Phil took their cups to the coffeepot; Harry watched him pouring, and waited for him to sit at the plate resting on loose dirt. They did not separate the eggs. On the road, cars approached like a convoy that had lost its intervals, and Harry and Phil ate quietly, slowly, watching the disc become oval, then oblong, then a yellow smear for the last of their bread. Men circled them and the fire. Phil reached for the skillet, and Harry said: ‘I'll do it.'

He tossed dirt into it and rubbed the hot metal, then wiped it with a paper towel; he stabbed the knife into the earth and worked it back and forth and deeper, and wiped it clean on his trousers. He held his cigarettes toward Phil, but he was shaking one from his own pack. They sat facing the fire, smoking with their coffee. The lance corporal put on a fresh log, and Harry watched flames licking around its bottom and up its sides; above and around him the voices were incoherent, peaceful as the creaking of windblown trees.

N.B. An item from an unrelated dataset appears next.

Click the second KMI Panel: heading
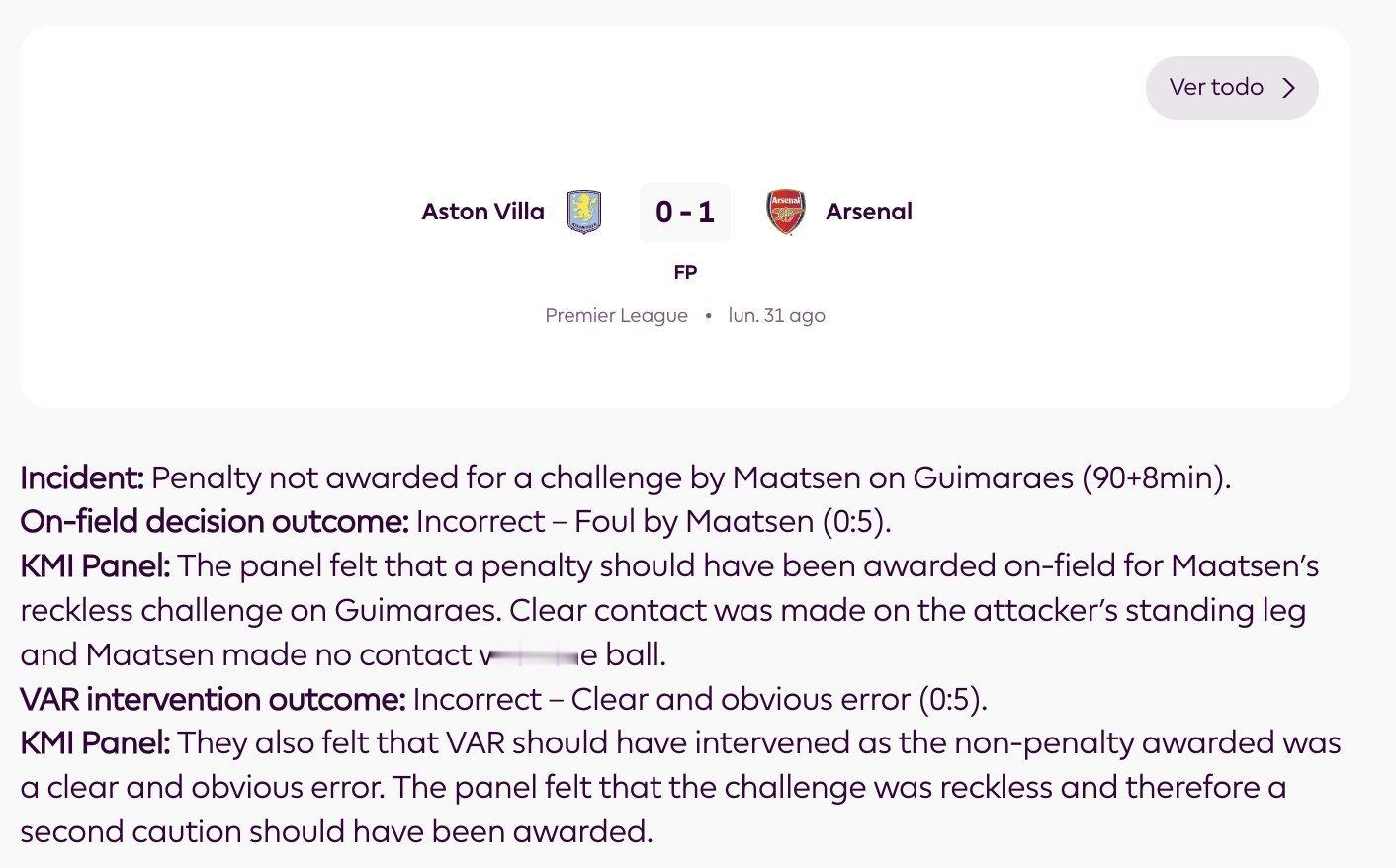The image size is (1396, 868). click(x=95, y=742)
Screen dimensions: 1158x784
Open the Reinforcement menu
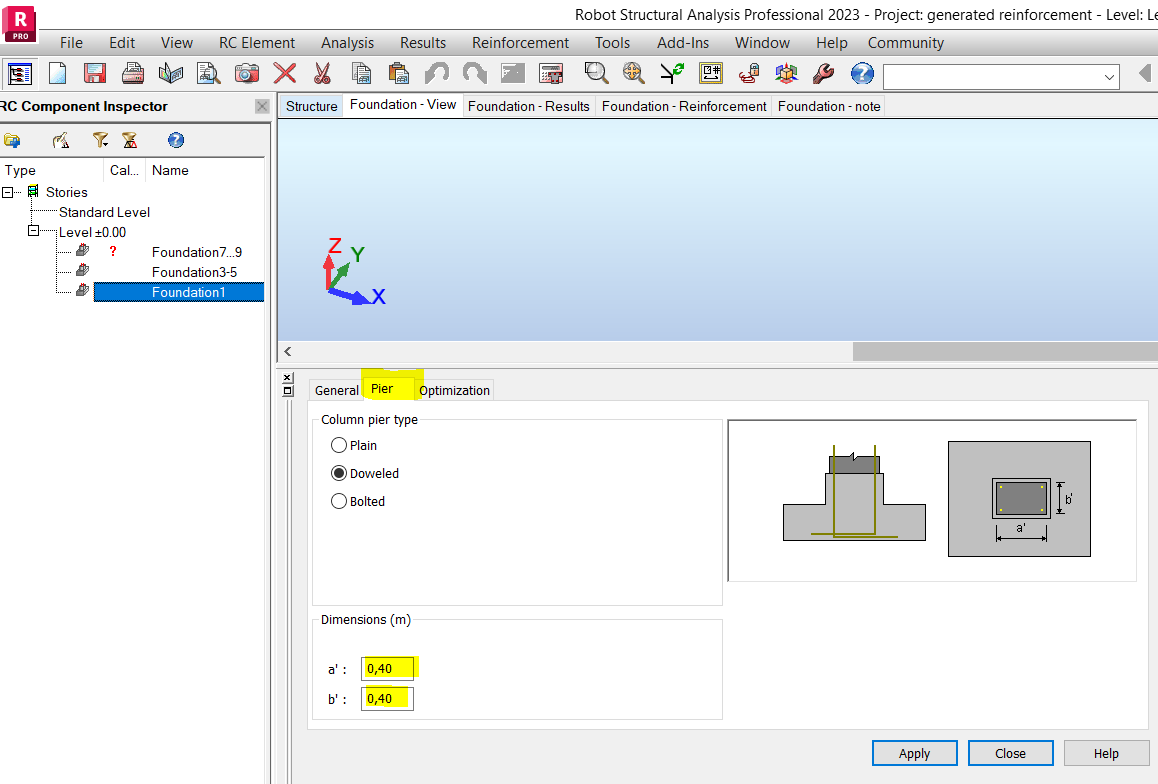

Under a near-fogless sky, a half-hour before dawn, he reached the northern and highest peak of the narrow ridge, and walked with light steps, back and forth and in small circles, until his breathing slowed and his legs stopped quivering. Then he sat facing the bare spine of dirt and rock that dipped and rose and finally descended southward, through diaphanous fog, to the jeep. He heard nothing in the sky or on the earth save his own breathing. He rested his rifle on his thighs and watched both sides of the ridge: flat ground to the east until a mass of iron-grey hills; the valley, broken by a dark stand of trees, was to the west; beyond that was the ridge where Phil hunted.

The air and earth were the grey of twilight; then, as he looked down the western slope, at shapes of rocks and low thickets, the valley and Phil's ridge became colors, muted under vanishing mist: pale green patches of grass and brown earth and a beige stream bed. The trees were pines, growing inside an eastward bend of the stream. Brown and green brush spread up the russet slope of Phil's ridge, and beyond it was the light blue of the sea. Harry stood, was on his feet before he remembered to be quiet and still, and watched the blue spreading farther as fog rose from it like steam. He turned to the scarlet slice of sun crowning a hill. From the strip of rose and golden sky, the horizon rolled toward him: peaks and ridges, gorges and low country, and scattered green of trees among the arid yellow and brown. He faced the ocean, saw whitecaps now, and took off his hat and waved it. On the peak of Phil's ridge he could see only rocks. The sea and sky were pale still; he stood watching as fog dissolved into their deepening blue, the sky brightened, and he could see the horizon. He sat facing it.

At eight o'clock he started walking down the ridge: one soft step, then waiting, looking down both slopes; another step; after three he saw Phil: a flash of light, a movement on the skyline. Then Phil became a tiny figure, and Harry stayed abreast of him. Soon the breeze shifted, came from the sea, and he could smell it. Near midmorning he flushed a doe: froze at the sudden crack of brush, as her bounding rump and darting body angled down the side of the ridge; in the valley she ran south, and was gone.

He sat and smoked and watched a ship gliding past Phil, its stacks at his shoulders. Then he stood and took off his jacket and sweat shirt and hung them from his belt. He caught up with Phil, and stalked again. When the sun was high and sparkling the sea, the ridge dropped more sharply, and he unloaded his rifle and slung it from his shoulder, and went down to the jeep. Phil sat on the hood. Behind him was open country and a distant range of tall hills. Harry sat on the hood and drank from his canteen.